The Perks of Being a Wallflower was made into a 2012 coming-of-age movie.
Edutopia’s list of 20 “indispensable” books for high schoolers is “dominated by perennials” like George Orwell’s Nineteen Eighty-Four, J.D. Salinger’s The Catcher in the Rye and Harper Lee’s To Kill a Mockingbird, writes Stephen Merrill.
Only three books published in the last 20 years made the list, which was suggested by commenters:
Stephen Chbosky’s epistolary novel The Perks of Being a Wallflower (1999); Marjane Satrapi’s graphic memoir Persepolis, about growing up during the Iranian Revolution (2000–03); and Cormac McCarthy’s brutal, dark novel The Road (2006).

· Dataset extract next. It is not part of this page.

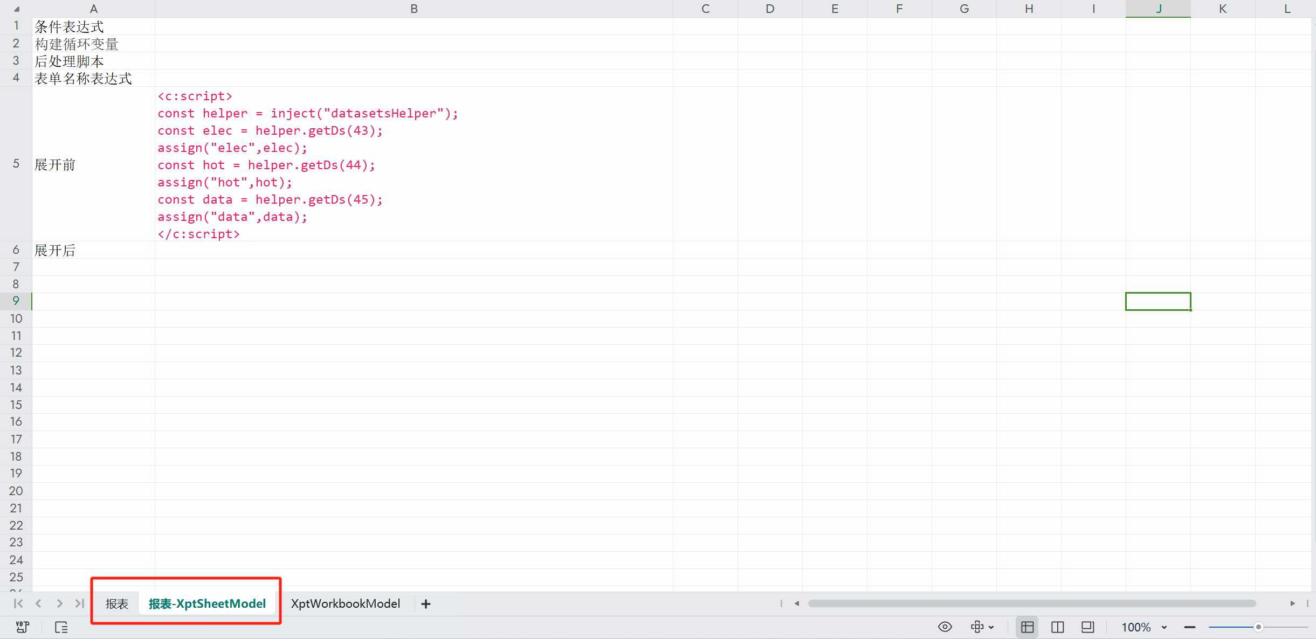
Task: Click the document outline panel icon
Action: tap(61, 627)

In addition to Nineteen Eighty-Four, and The Road, dystopian “indispensables” include Orwell’s Animal Farm, William Golding’s The Lord of the Flies, Aldous Huxley’s Brave New World, Kurt Vonnegut’s absurdist comedy Slaughterhouse-Five and Margaret Atwood’s The Handmaid’s Tale.
Are teens that fond of doom and gloom?
One book I’ve barely heard of — The Alchemist by Paulo Coelho — made the list. It’s a “tale of a Spanish shepherd who hopes to find his destiny on a journey to Egypt,” writes Merrill. Amazon calls it a follow-your-dream fable.
Harry Potter books are favorites with kids of all ages.
Any good? At least it sounds cheerful.
One Shakespeare play — Macbeth — is on the top 20. I wonder why that one. Aren’t teens more into Romeo and Juliet?
Why Elie Wiesel’s Night but not The Diary of Anne Frank?
Scholastic’s Kid and Family Reading Report looks at reading preferences for younger children. The Harry Potter series is hugely popular with children of all races and ethnicities, as is Diary of a Wimpy Kid.